Stored entries ::

--------

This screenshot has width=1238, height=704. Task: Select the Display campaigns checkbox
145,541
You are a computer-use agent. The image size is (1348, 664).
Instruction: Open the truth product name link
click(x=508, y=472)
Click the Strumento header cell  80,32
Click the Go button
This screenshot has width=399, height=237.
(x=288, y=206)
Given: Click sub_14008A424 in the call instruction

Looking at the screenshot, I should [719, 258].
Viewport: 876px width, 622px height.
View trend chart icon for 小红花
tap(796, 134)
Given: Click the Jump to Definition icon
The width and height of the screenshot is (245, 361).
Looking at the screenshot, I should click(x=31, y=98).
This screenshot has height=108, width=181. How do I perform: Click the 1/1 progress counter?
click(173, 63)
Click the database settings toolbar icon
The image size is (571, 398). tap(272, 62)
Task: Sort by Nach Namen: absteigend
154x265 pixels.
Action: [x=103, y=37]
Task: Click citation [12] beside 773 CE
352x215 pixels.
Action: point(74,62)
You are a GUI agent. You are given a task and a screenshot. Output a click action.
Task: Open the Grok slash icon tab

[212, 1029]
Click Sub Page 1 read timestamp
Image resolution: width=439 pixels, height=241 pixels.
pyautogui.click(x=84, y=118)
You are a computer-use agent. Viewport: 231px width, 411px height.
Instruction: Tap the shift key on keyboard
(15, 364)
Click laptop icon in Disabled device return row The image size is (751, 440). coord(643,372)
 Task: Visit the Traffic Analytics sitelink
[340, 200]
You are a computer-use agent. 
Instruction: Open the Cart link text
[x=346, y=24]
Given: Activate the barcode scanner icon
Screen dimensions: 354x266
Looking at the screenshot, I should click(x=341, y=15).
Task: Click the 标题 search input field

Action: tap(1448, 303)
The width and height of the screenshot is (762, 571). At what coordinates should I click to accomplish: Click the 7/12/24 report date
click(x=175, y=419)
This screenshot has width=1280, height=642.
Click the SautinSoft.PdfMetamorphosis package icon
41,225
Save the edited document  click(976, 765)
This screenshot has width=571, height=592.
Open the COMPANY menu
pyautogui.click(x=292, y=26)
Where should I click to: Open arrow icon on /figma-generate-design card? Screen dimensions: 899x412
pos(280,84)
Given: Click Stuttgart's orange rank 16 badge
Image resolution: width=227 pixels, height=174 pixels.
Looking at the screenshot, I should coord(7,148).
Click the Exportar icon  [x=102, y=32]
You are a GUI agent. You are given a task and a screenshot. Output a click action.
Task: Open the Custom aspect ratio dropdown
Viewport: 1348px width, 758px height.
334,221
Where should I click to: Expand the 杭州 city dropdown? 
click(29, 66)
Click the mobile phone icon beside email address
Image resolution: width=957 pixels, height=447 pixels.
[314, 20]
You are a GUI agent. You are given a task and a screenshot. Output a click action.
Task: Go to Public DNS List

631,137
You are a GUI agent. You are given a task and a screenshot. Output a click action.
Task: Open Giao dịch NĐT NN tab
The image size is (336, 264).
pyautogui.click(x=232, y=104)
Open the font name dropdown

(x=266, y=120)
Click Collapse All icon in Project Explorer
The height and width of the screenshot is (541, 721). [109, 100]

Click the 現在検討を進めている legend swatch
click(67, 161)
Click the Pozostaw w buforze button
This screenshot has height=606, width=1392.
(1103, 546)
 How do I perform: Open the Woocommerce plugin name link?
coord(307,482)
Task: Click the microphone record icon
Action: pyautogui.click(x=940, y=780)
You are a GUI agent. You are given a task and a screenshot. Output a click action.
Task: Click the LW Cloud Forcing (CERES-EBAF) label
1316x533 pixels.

--------

Goal ::
In the listing, change "dropdown" to "drop-down list" in the lines between the one holding "Click the database settings toolbar icon" and the one holding "click(29, 66)", inclusive. Give only those lines, with nothing else altered.

Task output ::
Click the database settings toolbar icon
The image size is (571, 398). tap(272, 62)
Task: Sort by Nach Namen: absteigend
154x265 pixels.
Action: [x=103, y=37]
Task: Click citation [12] beside 773 CE
352x215 pixels.
Action: point(74,62)
You are a GUI agent. You are given a task and a screenshot. Output a click action.
Task: Open the Grok slash icon tab

[212, 1029]
Click Sub Page 1 read timestamp
Image resolution: width=439 pixels, height=241 pixels.
pyautogui.click(x=84, y=118)
You are a computer-use agent. Viewport: 231px width, 411px height.
Instruction: Tap the shift key on keyboard
(15, 364)
Click laptop icon in Disabled device return row The image size is (751, 440). coord(643,372)
 Task: Visit the Traffic Analytics sitelink
[340, 200]
You are a computer-use agent. 
Instruction: Open the Cart link text
[x=346, y=24]
Given: Activate the barcode scanner icon
Screen dimensions: 354x266
Looking at the screenshot, I should click(x=341, y=15).
Task: Click the 标题 search input field

Action: tap(1448, 303)
The width and height of the screenshot is (762, 571). At what coordinates should I click to accomplish: Click the 7/12/24 report date
click(x=175, y=419)
This screenshot has width=1280, height=642.
Click the SautinSoft.PdfMetamorphosis package icon
41,225
Save the edited document  click(976, 765)
This screenshot has width=571, height=592.
Open the COMPANY menu
pyautogui.click(x=292, y=26)
Where should I click to: Open arrow icon on /figma-generate-design card? Screen dimensions: 899x412
pos(280,84)
Given: Click Stuttgart's orange rank 16 badge
Image resolution: width=227 pixels, height=174 pixels.
Looking at the screenshot, I should coord(7,148).
Click the Exportar icon  [x=102, y=32]
You are a GUI agent. You are given a task and a screenshot. Output a click action.
Task: Open the Custom aspect ratio drop-down list
Viewport: 1348px width, 758px height.
334,221
Where should I click to: Expand the 杭州 city drop-down list? 
click(29, 66)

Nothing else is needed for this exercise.